India has demonstrated remarkable technological advancement and is a major global player in IT and IT-enabled services, with its digital economy projected to contribute nearly one-fifth of its GDP by 2030. Initiatives like the Unified Payments Interface (UPI) and Aadhaar have transformed service delivery and financial inclusion. Despite this prowess and a high real GDP growth rate (estimated at 8.2% in Q2 of FY 2025-26), these gains have not resulted in a proportional rise in overall economic indicators like productivity across all sectors, lower prices, or significantly higher real wages and incomes for the majority of its population.
Barriers to Translating Tech Progress into Broad
Economic Benefits
Uneven Structural Transformation and the Dominance of
the Informal Economy: India's economic growth has primarily been driven by the
high-productivity services sector, which tends to be skill-intensive.
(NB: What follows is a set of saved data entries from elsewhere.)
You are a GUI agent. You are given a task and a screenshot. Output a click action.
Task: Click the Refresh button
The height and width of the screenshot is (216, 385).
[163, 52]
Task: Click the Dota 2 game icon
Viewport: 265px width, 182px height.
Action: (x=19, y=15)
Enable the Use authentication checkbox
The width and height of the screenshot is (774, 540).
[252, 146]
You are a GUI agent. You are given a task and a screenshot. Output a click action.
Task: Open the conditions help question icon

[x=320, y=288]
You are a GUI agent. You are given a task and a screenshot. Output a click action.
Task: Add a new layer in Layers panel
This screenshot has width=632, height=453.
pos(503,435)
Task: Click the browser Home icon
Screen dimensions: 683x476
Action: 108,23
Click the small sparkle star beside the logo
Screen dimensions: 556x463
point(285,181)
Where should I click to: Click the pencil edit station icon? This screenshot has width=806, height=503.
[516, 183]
Over half
of the workforce remains in low-productivity sectors like agriculture,
construction, and informal trade. The large informal sector often operates with
older technology and has limited capacity to adopt advanced innovations,
thereby hindering aggregate productivity gains and keeping wages low.
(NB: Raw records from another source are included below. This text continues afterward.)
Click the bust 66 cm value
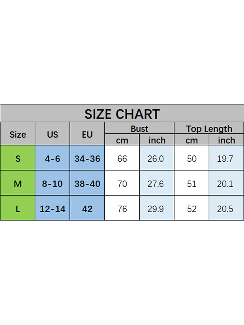The height and width of the screenshot is (325, 244). coord(122,158)
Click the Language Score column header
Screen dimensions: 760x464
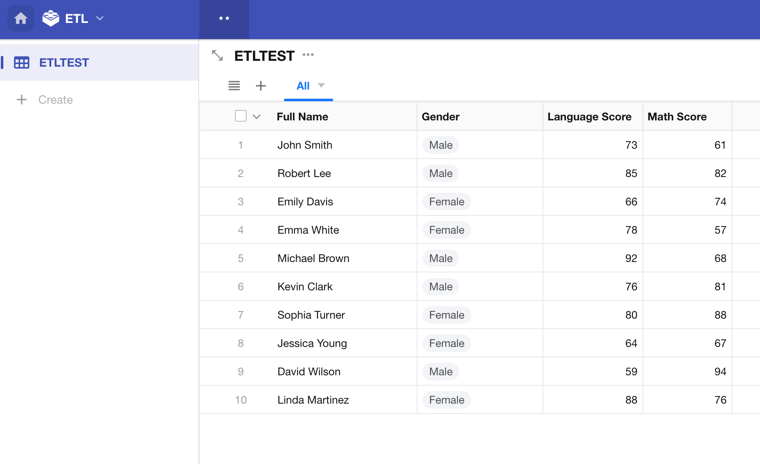589,117
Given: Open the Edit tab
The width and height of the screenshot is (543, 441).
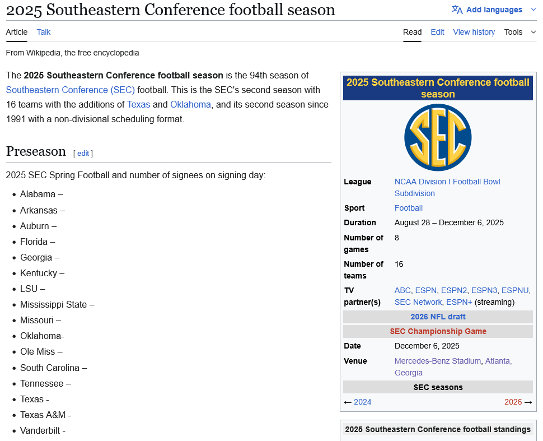Looking at the screenshot, I should pos(437,32).
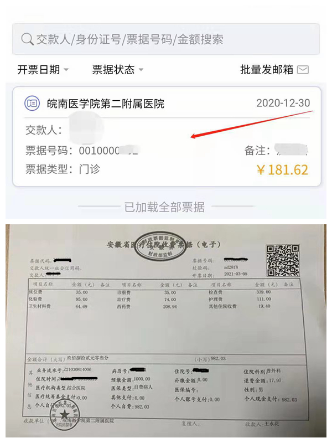
Task: Select the 2020-12-30 invoice date
Action: point(283,103)
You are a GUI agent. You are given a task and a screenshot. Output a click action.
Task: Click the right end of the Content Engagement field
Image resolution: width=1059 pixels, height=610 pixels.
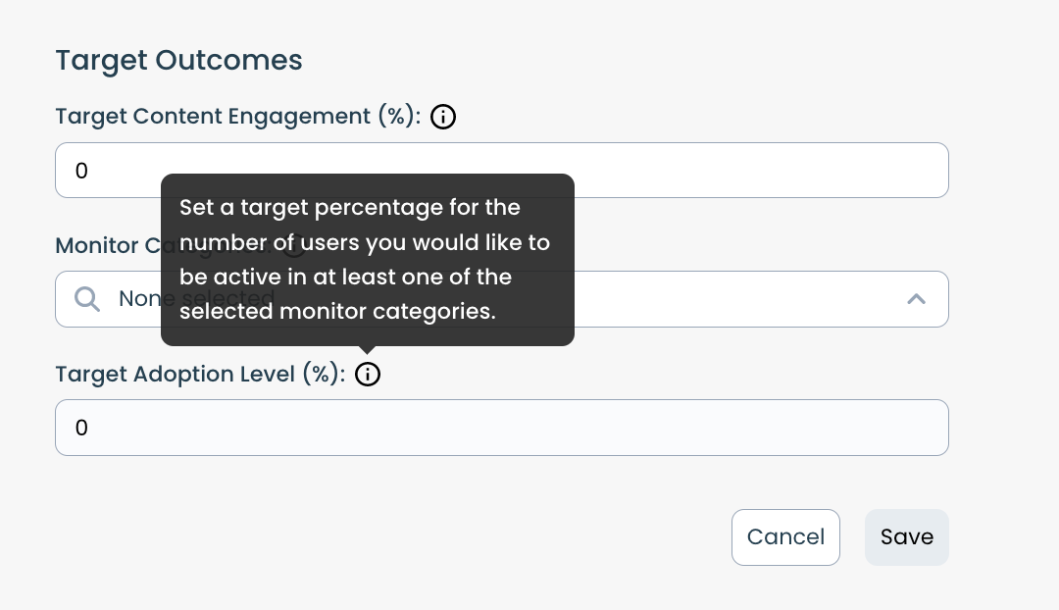tap(922, 171)
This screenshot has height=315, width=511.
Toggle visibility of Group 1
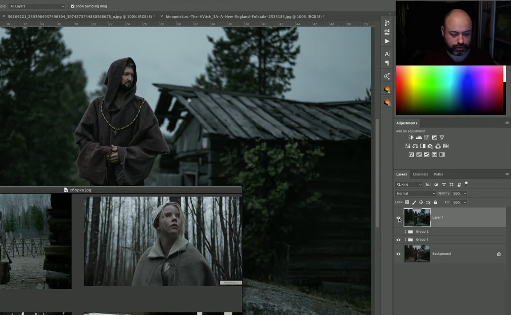398,240
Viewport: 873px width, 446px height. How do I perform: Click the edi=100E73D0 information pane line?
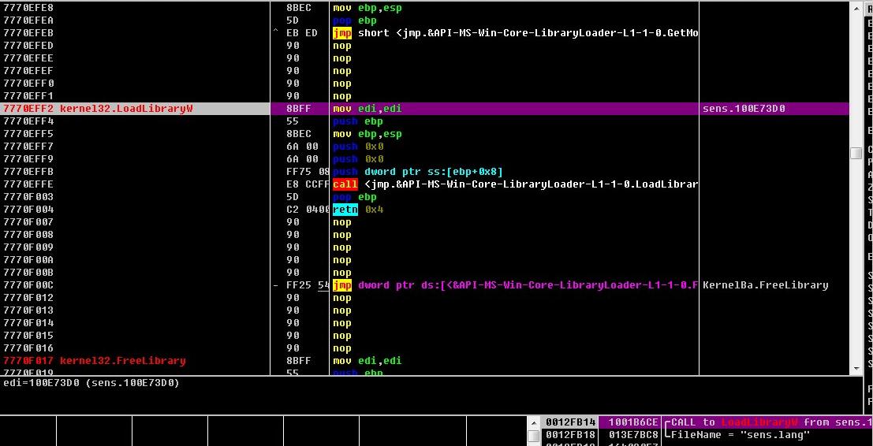91,383
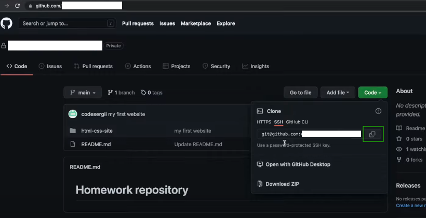Click the Clone help question mark icon
Image resolution: width=426 pixels, height=218 pixels.
378,111
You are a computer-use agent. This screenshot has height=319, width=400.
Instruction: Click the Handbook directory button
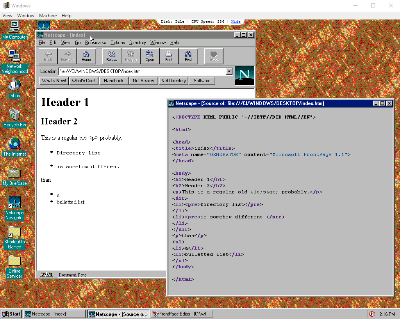pyautogui.click(x=114, y=81)
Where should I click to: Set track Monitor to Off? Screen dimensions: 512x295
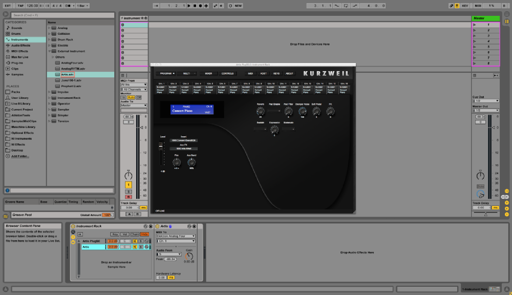coord(138,97)
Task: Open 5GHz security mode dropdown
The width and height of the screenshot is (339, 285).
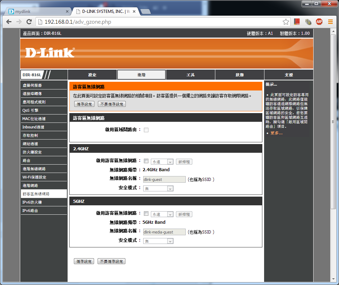Action: click(x=158, y=241)
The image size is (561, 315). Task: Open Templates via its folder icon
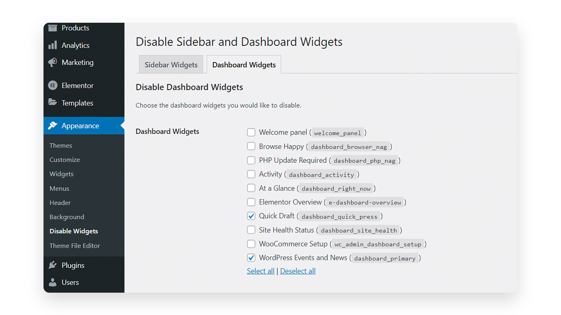(x=53, y=103)
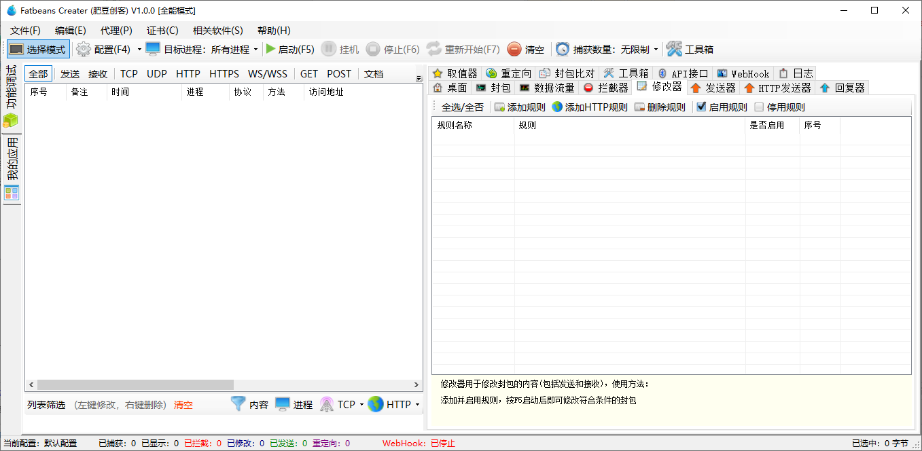Click the 删除规则 icon
The image size is (922, 451).
click(640, 107)
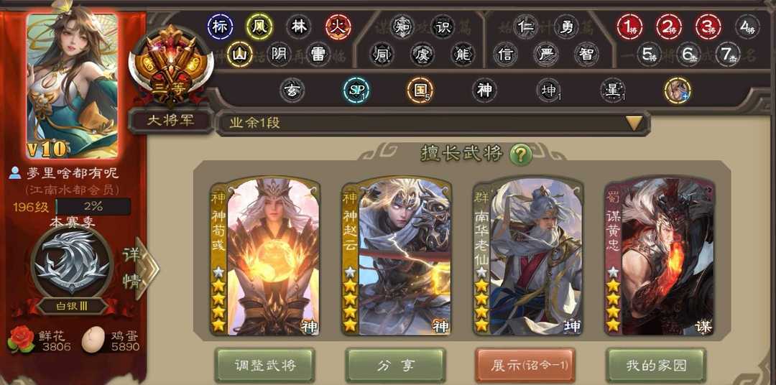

Skill Mismatch and Wage Stagnation: Technological
advancements have been "skill-biased," increasing demand for
high-skilled labor while having a less pronounced impact on the low-skilled
workforce. This creates a significant gap between the skills demanded by
growing sectors (e.g., AI, IT) and those possessed by the majority of the
workforce. The oversupply of skilled labor relative to the demand has also
contributed to a stagnation of real wages for many, with data showing a decline
in labor's share of Gross Value Added (GVA) in some periods.
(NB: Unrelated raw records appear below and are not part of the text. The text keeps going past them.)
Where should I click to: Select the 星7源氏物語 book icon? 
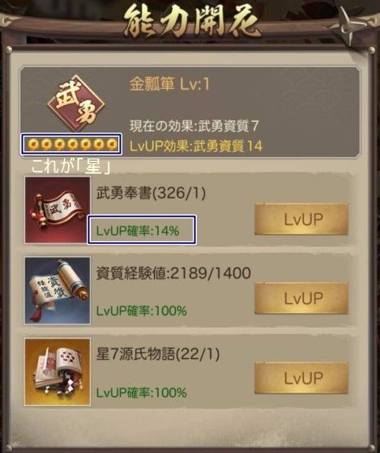58,372
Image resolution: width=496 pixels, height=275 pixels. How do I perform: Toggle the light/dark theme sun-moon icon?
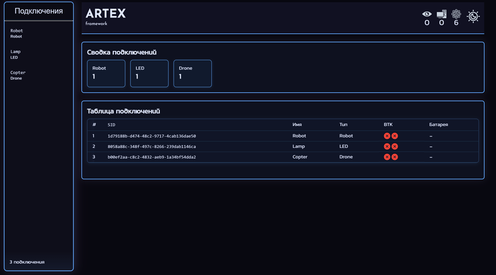click(x=473, y=16)
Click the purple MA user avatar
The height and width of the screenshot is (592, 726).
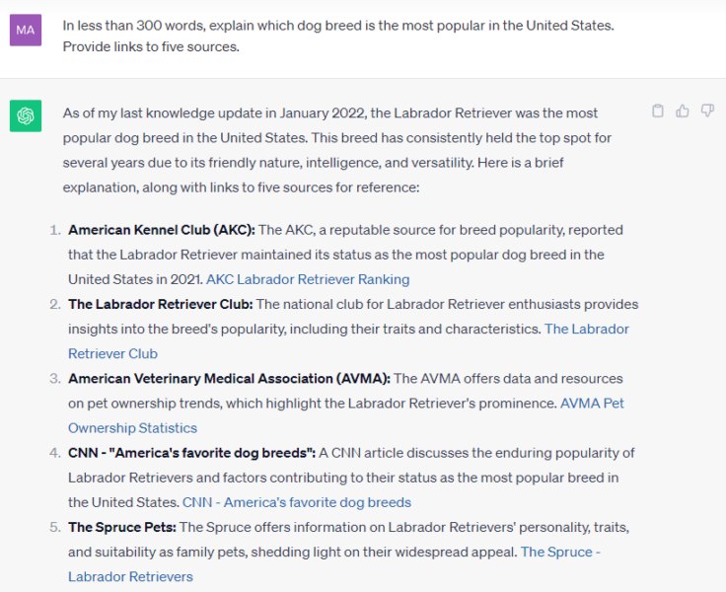click(26, 31)
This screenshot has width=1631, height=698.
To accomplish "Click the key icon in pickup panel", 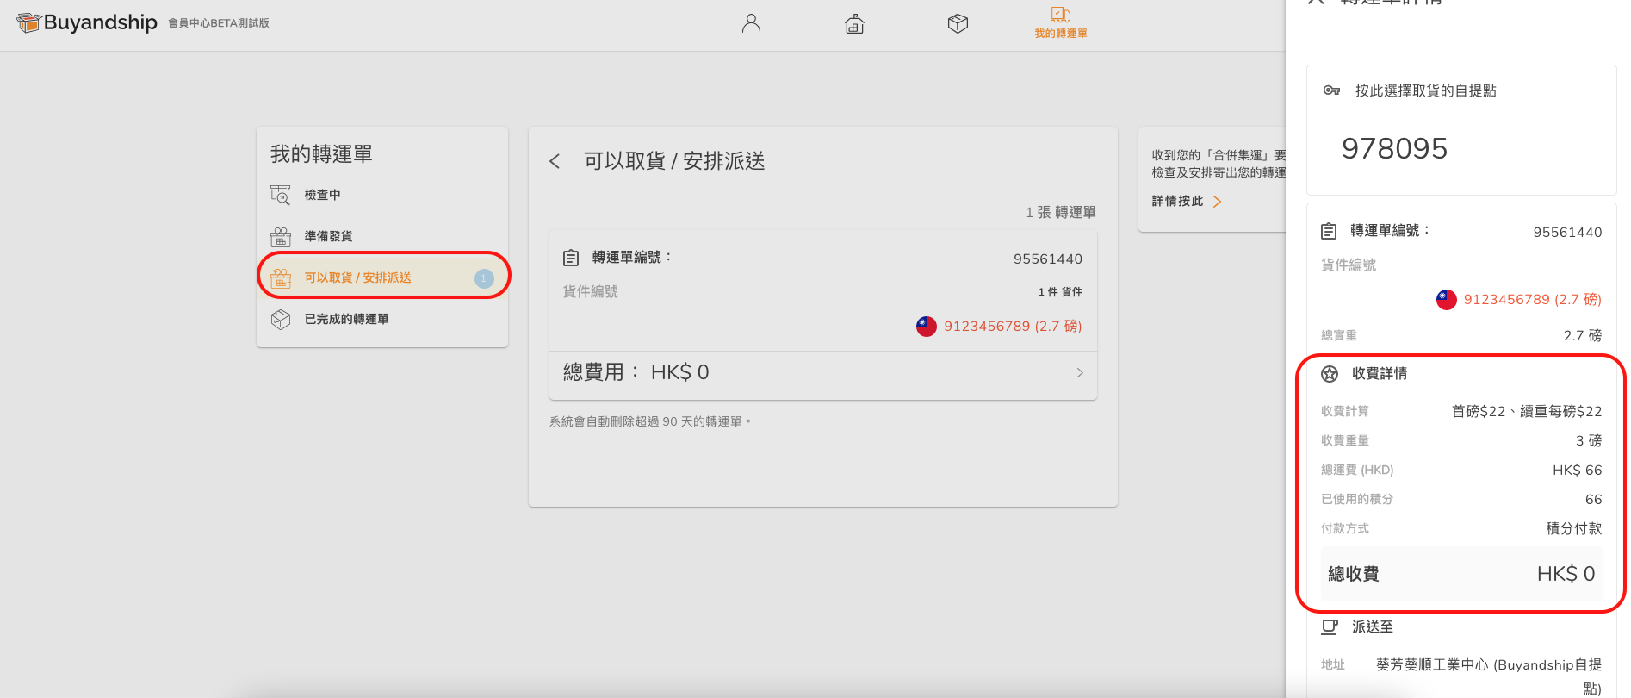I will [x=1331, y=90].
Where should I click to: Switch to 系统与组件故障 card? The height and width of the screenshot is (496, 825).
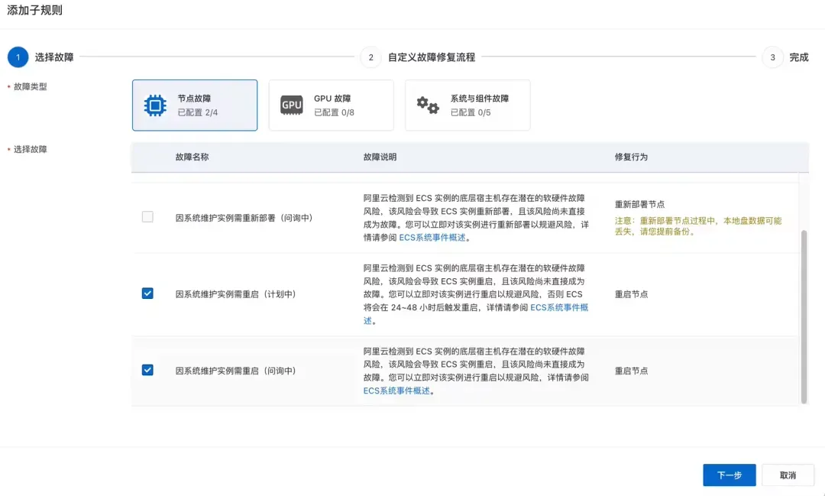(468, 105)
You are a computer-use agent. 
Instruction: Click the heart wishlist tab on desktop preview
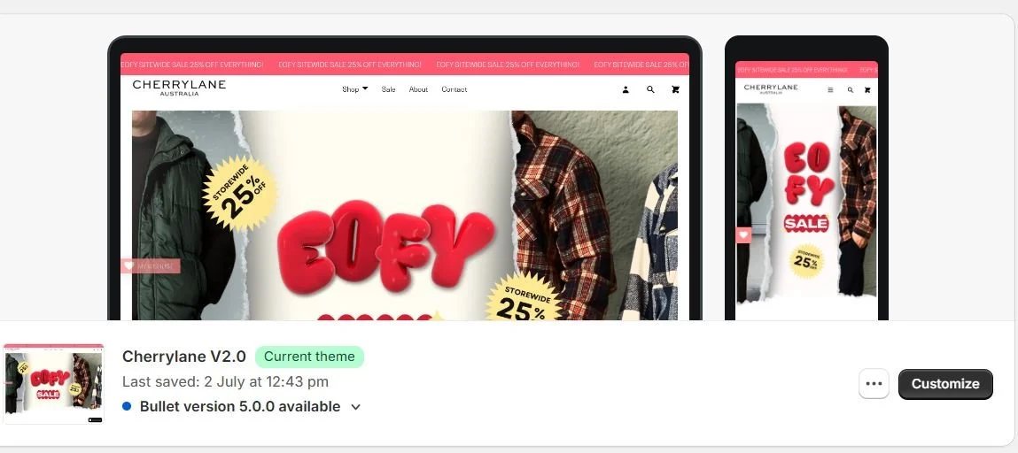coord(150,265)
Insufficient Investment in R&D and Innovation
Ecosystem: India's Gross Domestic Expenditure on R&D (GERD) is only about
0.7% of GDP (2022 data), significantly lower than countries like China (2.4%)
and the US (3.6%). This limited investment, coupled with a traditional mindset
that prioritizes securing safe jobs over risk-taking innovation, inhibits the
development of a robust, homegrown innovation ecosystem.
Limited Manufacturing Growth: Unlike East Asian
economies, India's manufacturing sector has not grown sufficiently to absorb
the surplus agricultural labor. This sector faces challenges like
infrastructure deficits, complex labor laws, and a reliance on low-cost labor
rather than automation, leading to low productivity growth and limiting job
creation for the masses.
Capital-Biased Growth: Data suggests that the benefits
of capital accumulation and technological changes have predominantly favored
capital owners over labor, contributing to increased income inequality.
Lack of Industry-Academia Collaboration: Weak linkages
between research institutions (like the IITs) and industry hinder the
commercialization of innovative ideas, leading many talented graduates to
pursue opportunities abroad (brain drain).
While India's technological progress is undeniable,
its impact remains concentrated within specific high-skilled, capital-intensive
sectors. The broad economic benefits, such as widespread productivity gains,
lower prices, and higher real incomes for all, are constrained by deep-seated
structural issues. Addressing these challenges requires strategic policy
interventions focused on massive skill development, fostering an inclusive
innovation ecosystem, boosting the manufacturing sector's capacity to create
formal jobs, and increasing R&D investment. By doing so, India can better
leverage its technological prowess to ensure more equitable and inclusive
economic prosperity. India's significant technological progress, particularly
in the digital and services sectors, has not translated into widespread
innovation, productivity, lower prices, and higher real wages for the broader
population due to structural economic issues, skill mismatches, low R&D
investment, and a large informal economy. Economic growth has been
services-led, largely bypassing the labor-intensive manufacturing sector where
most jobs could be created for the low-skilled workforce.